● WORK INSTRUCTION
Skip the pictures and retype exactly the lines from the one holding "The width and" through the end of the entries.

● SOURCE MATERIAL
_ _ _

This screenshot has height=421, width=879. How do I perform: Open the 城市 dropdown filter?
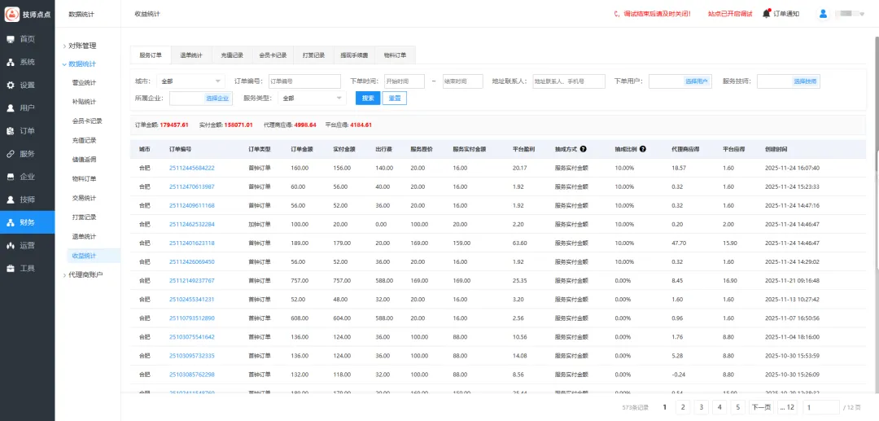tap(191, 81)
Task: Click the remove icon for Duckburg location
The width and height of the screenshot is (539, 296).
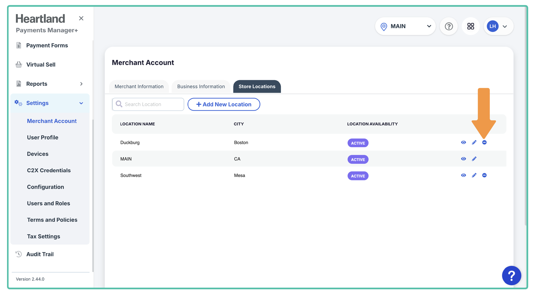Action: point(484,143)
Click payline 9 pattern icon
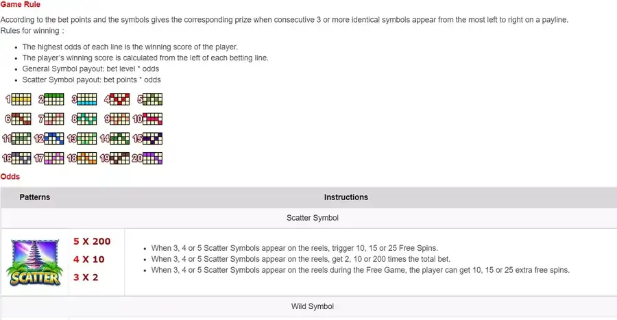The height and width of the screenshot is (320, 617). point(117,119)
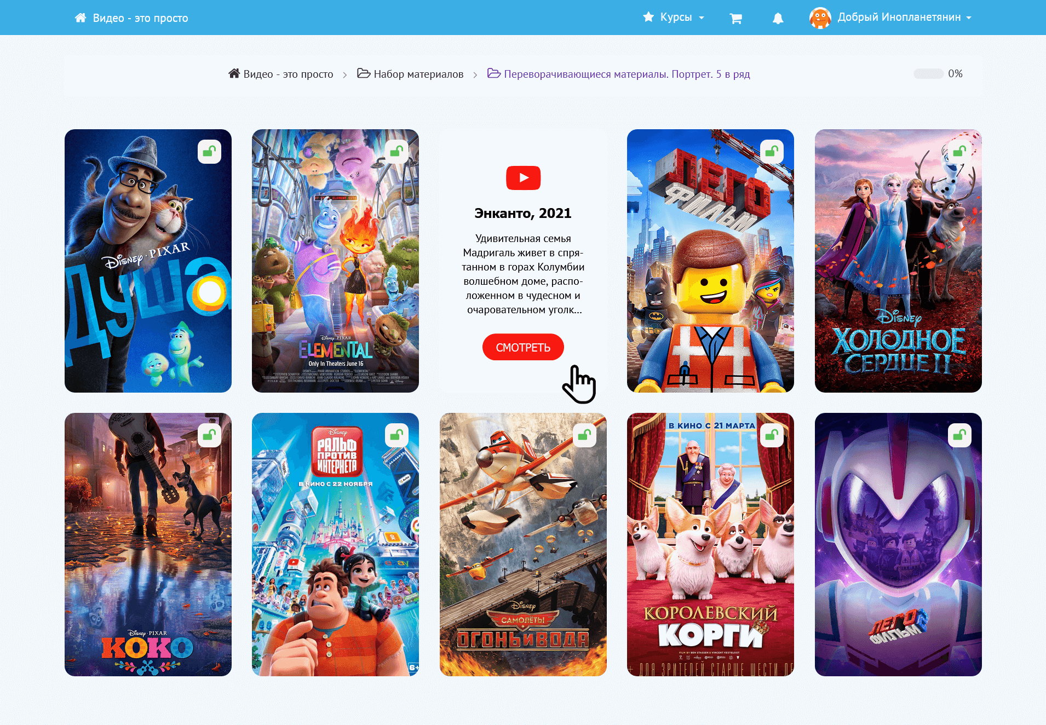Go to Набор материалов breadcrumb

coord(418,74)
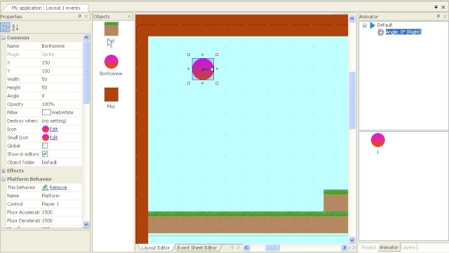The height and width of the screenshot is (253, 449).
Task: Click the categorized view icon in Properties
Action: pos(5,27)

_ _ _

● RESULT OF THIS EXERCISE
The width and height of the screenshot is (539, 296).
Action: point(484,143)
Click payline 9 pattern icon
The height and width of the screenshot is (320, 617). point(117,119)
Go to Набор материалов breadcrumb

coord(418,74)
The height and width of the screenshot is (253, 449).
Task: Click the categorized view icon in Properties
Action: pos(5,27)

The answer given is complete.